Gypsy Juice. Photo: Drumzandspace Photography
Gypsy Juice. Photo: Drumzandspace Photography

Gypsy Juice

You’ll often find owner KC Sperry selling her original juices from a booth at the City Market on Saturday mornings, but her rustic wagon, which she constructed from salvaged materials found on the historic farm where she lives, is unmistakable at festivals around the area, too. Sperry brings at least 10 varieties with her, from mint limeade to iced raspberry rose green tea (and grows many of the ingredients herself!), but it’s the sage peach lemonade that’s customers’ favorite. No wonder: Says Sperry, “All of our recipes are developed after many years of customer input!”

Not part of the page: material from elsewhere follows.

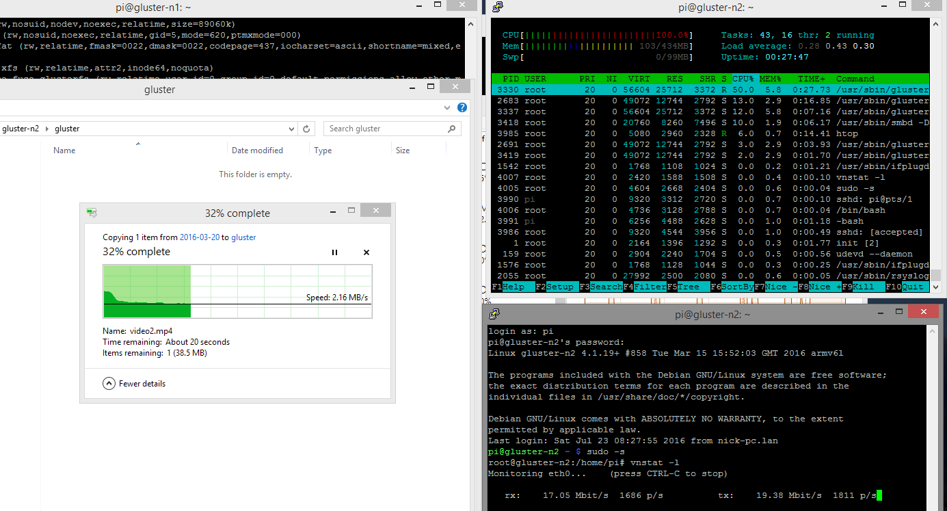Collapse the dialog with Fewer details
Screen dimensions: 947x511
click(134, 384)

The Flat Takeaway Crêperie

In 2005, Lauren McRaven opened The Flat, a 10’x14′ walk-up restaurant behind The Jefferson Theater. Eight successful years (and countless crêpes) later, McRaven launched a Kickstarter campaign to open a mobile version—and take her crêpes and beignets on the road. The successful campaign yielded $10,439 —enough for a trailer. The Flat celebrates a 10th birthday this year. We’re celebrating the only way we know how: banana and Nutella.